The most consequential implication sits in the affordability section. The ALJ declines to accept PG&E’s carrying-cost argument at face value and instead credits the ratepayer-protection critique: that operating with debt excluded from capital structure calculations allows PG&E to compensate shareholders based on an inflated authorized equity ratio while ratepayers absorb the leverage risk. The intervenor record shows PG&E’s actual equity has run 7 to 10 percentage points below its authorized 52% since 2021, producing an estimated $2.4 billion in shareholder profits from ratepayers. That theory is now on record and likely travels into Cost of Capital proceedings, wildfire financing debates, and affordability dockets. Comments due June 10. Earliest CPUC consideration: July 2, 2026.
A.26-05-018 Filed May 28, 2026 Application · RAMP

SCE — 2026 Risk Assessment Mitigation Phase (TY 2029 GRC Foundation)

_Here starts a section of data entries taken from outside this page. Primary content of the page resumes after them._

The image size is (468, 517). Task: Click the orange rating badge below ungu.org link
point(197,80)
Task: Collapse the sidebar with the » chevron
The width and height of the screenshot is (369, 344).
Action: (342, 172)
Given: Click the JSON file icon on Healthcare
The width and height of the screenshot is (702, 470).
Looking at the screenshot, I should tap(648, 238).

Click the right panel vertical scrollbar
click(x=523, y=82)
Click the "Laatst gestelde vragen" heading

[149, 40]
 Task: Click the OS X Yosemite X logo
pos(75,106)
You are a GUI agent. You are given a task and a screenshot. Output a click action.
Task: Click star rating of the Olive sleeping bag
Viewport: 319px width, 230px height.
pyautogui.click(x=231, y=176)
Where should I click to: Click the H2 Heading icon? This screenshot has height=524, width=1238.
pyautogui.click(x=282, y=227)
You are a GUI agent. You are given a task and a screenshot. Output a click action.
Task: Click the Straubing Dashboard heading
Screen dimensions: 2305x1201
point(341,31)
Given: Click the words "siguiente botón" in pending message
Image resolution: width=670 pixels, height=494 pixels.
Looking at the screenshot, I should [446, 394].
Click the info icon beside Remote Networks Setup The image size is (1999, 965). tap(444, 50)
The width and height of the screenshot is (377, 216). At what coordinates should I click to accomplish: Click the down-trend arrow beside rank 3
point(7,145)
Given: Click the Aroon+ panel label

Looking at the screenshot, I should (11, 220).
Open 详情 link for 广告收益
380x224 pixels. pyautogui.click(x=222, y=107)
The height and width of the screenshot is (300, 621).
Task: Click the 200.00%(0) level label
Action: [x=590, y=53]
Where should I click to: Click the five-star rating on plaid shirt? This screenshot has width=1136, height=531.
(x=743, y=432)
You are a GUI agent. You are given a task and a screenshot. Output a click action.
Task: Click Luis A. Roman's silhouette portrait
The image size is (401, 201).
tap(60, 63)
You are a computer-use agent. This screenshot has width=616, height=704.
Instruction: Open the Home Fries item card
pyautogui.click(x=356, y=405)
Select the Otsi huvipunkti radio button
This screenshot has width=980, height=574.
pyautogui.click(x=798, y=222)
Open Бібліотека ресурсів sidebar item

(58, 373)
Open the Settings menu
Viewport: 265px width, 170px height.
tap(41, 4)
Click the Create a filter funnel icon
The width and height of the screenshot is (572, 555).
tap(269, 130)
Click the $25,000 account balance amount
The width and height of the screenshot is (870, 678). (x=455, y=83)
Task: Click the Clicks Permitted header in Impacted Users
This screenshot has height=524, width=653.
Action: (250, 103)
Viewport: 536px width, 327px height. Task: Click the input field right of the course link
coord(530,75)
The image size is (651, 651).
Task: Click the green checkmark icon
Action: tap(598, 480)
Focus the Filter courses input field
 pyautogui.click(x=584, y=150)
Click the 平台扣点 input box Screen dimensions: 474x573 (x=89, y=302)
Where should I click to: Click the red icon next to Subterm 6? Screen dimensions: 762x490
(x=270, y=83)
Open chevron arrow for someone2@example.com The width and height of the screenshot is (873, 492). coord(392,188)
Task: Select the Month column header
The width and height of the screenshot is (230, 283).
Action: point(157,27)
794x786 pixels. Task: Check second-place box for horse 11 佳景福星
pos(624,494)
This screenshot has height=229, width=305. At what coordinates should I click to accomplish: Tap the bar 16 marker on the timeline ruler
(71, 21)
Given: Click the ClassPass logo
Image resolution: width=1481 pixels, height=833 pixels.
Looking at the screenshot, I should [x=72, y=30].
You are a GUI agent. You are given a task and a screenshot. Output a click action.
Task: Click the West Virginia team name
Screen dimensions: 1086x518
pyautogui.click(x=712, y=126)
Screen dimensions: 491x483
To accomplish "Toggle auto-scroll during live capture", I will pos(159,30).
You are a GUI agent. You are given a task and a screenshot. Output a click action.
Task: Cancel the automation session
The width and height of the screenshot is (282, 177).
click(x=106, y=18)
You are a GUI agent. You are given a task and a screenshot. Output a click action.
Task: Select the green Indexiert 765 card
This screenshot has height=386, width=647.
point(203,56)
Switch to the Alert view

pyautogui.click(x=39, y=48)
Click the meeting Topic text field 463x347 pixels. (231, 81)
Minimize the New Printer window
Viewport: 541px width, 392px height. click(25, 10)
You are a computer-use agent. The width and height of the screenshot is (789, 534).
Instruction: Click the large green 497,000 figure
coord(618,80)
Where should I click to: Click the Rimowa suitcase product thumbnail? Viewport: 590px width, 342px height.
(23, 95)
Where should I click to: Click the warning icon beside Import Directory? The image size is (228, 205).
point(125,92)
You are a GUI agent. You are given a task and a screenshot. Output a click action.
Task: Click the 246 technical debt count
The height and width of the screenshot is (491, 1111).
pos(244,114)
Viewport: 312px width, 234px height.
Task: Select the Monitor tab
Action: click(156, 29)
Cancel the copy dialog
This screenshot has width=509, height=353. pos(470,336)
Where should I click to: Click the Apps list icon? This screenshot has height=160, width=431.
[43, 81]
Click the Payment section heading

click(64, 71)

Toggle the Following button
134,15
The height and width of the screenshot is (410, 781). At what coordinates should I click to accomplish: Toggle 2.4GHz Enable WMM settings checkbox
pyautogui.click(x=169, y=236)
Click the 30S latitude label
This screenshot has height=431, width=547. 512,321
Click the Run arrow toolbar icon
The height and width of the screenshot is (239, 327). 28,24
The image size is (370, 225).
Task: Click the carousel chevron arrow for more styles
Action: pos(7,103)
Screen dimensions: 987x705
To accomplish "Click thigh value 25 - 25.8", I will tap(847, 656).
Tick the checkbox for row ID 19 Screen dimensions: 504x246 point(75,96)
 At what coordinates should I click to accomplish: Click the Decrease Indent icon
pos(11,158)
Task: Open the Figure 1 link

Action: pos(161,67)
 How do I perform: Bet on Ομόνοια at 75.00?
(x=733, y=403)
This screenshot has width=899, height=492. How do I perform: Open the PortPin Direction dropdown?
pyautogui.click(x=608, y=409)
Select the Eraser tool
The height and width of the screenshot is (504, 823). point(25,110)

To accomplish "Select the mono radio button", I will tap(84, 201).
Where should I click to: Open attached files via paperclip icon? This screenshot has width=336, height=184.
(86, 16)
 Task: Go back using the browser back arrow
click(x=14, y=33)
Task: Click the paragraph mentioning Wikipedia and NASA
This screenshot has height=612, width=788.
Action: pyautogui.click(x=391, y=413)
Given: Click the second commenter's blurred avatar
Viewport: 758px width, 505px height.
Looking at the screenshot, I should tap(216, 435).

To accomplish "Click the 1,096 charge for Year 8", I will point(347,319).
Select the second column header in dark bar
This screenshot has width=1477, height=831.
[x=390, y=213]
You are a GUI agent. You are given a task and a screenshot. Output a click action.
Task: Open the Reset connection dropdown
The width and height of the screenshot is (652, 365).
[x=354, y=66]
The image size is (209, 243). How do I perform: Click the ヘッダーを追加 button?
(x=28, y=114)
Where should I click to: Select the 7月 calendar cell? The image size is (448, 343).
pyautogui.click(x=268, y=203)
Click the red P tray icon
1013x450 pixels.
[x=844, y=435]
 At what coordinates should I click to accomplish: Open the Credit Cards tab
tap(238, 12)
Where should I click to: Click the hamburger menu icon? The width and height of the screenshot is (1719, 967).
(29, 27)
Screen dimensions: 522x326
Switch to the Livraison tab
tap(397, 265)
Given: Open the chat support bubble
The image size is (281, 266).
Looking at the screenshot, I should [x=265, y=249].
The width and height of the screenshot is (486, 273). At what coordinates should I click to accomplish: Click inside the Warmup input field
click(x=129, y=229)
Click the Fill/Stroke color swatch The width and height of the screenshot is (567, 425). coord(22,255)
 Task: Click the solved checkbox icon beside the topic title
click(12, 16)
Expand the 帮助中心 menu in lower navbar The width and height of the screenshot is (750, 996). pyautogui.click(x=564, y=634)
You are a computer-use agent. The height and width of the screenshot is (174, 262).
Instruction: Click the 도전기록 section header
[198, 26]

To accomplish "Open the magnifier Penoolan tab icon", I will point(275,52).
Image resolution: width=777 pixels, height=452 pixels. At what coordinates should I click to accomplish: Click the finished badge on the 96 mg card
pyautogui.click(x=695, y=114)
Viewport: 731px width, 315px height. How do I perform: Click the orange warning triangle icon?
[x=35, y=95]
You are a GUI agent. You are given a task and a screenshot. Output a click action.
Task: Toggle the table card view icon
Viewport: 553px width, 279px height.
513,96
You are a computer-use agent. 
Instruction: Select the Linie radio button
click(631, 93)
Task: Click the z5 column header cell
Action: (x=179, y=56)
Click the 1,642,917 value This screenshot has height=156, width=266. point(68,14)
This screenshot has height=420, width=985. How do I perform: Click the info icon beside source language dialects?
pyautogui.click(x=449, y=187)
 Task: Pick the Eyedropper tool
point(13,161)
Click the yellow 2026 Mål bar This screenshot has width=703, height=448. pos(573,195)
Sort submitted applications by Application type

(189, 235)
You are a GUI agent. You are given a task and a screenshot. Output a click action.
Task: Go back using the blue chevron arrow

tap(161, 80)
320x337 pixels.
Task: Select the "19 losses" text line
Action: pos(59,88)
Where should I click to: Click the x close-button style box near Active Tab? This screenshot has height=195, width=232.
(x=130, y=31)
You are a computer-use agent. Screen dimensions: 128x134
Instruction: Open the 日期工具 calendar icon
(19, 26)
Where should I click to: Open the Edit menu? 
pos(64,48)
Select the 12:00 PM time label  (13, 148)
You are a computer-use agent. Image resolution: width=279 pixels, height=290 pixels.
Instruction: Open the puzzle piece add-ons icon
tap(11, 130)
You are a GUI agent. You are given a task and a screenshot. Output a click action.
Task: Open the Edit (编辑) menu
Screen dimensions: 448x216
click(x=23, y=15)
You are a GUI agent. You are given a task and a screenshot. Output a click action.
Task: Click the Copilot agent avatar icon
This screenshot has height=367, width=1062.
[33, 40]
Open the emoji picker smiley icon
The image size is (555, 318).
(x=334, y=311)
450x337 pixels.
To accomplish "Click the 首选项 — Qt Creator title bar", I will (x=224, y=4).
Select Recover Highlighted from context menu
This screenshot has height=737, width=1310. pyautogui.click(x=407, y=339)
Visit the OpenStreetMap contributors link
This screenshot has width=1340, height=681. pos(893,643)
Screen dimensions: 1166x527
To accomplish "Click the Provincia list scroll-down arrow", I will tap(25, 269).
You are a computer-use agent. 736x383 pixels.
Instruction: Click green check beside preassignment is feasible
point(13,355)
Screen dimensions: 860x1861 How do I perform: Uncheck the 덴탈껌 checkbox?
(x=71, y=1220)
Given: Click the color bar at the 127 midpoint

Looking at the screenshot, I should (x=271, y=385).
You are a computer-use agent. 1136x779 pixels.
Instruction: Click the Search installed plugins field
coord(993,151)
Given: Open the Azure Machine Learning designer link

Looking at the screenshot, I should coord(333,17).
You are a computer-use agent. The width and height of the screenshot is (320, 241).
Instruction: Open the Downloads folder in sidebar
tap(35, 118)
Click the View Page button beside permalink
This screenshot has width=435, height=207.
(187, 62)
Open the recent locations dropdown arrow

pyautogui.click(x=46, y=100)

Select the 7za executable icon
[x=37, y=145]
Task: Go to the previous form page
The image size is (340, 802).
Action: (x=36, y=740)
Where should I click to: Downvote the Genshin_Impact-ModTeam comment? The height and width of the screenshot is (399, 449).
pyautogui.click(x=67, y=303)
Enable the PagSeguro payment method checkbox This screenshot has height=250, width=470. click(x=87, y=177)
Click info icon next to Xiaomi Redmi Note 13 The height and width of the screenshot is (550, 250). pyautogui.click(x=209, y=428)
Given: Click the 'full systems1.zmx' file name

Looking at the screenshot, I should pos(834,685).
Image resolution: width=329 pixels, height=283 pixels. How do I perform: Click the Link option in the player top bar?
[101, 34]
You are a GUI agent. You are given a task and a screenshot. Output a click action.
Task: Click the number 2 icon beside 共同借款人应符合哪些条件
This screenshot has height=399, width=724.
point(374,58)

SCE files its 2026 RAMP as the safety-risk foundation for its Test Year 2029 General Rate Case, identifying 10 risks spanning wildfire/PSPS, overhead and underground equipment failure, seismic, cyber, hydro dam safety, and employee/contractor safety.

Details
RAMP filings are required under D.18-12-014 and are the foundational input to a utility’s forward GRC capital plan. SCE’s 2026 RAMP frames the risk-spend efficiency and capital prioritization for SCE’s TY 2029 GRC. The proceeding sits in parallel with the new Risk-Based Decision-Making OIR (R.26-04-016) opened at the April 30 voting meeting.

The 10 RAMP risks: (1) Wildfire and Public Safety Power Shutoffs; (2) Overhead Equipment Failure; (3) Underground Equipment Failure; (4) Seismic; (5) Public Safety Risk Not Attributable to Asset Failure; (6) Major Physical Security Incident; (7) Cyber Attack; (8) Hydro Dam Safety; (9) Employee Safety; (10) Contractor Safety. The January 2025 Southern California fires dominate SCE’s case for planning around tail-risk events beyond historical experience. SCE developed an enhanced Wildfire Integrated Model and a climate-informed variant using data underlying the forthcoming California Fifth Climate Change Assessment, which has not yet been released.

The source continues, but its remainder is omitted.